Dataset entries

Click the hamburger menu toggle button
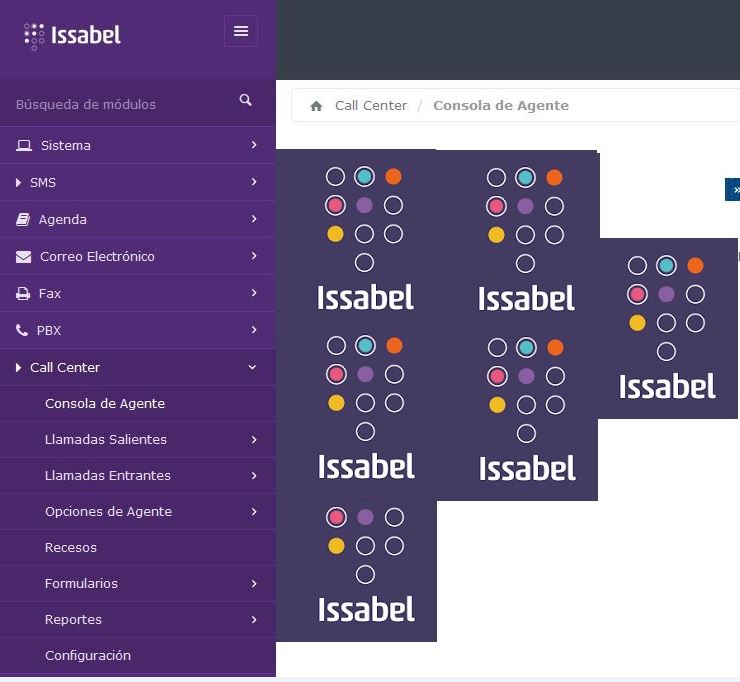Screen dimensions: 740x682 tap(241, 31)
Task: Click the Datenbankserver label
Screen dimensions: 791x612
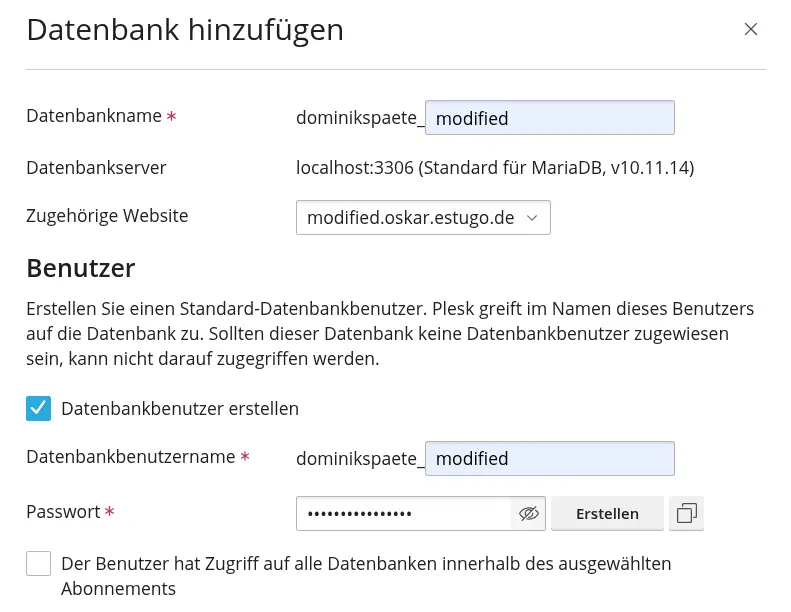Action: (x=96, y=167)
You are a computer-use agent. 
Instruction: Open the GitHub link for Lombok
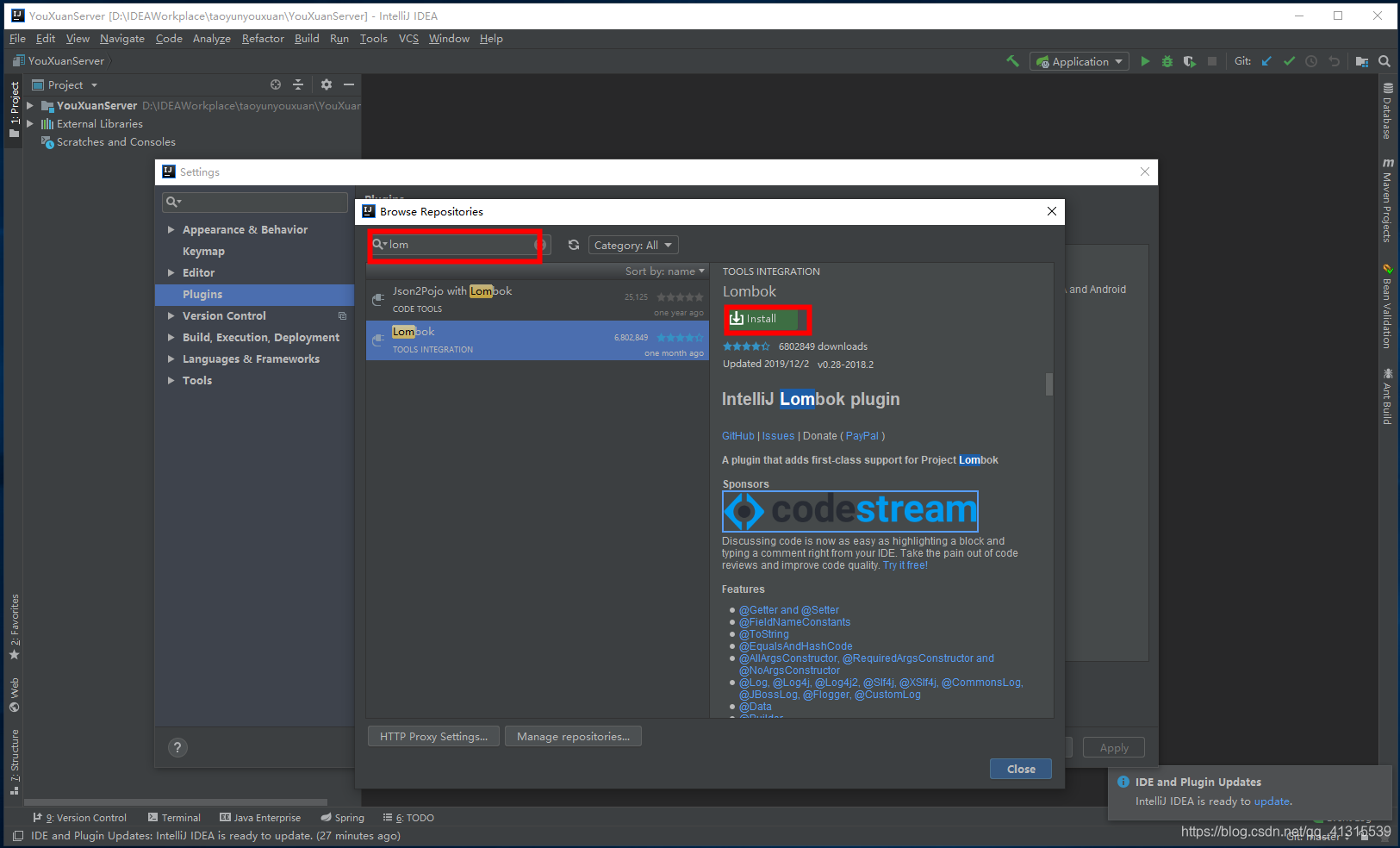point(737,436)
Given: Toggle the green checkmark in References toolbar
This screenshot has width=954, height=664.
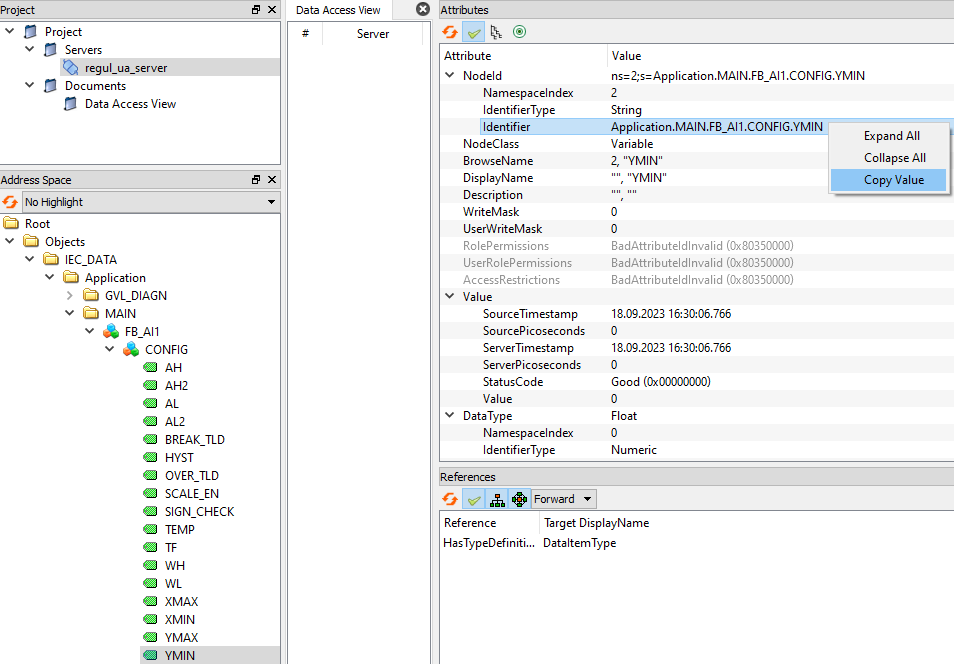Looking at the screenshot, I should coord(474,499).
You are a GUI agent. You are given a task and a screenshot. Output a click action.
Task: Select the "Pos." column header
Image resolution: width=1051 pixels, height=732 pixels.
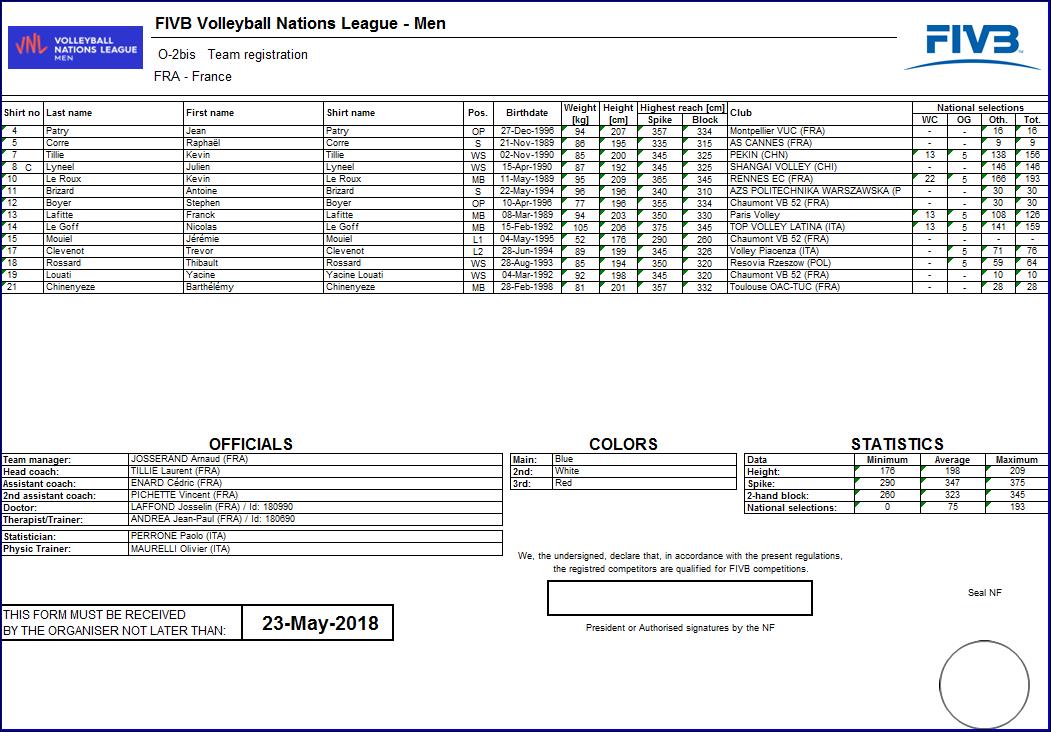coord(477,113)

## What you will do
Among the entries above, how many lines include the word "agent"? Reply with the number only.

## Task response
2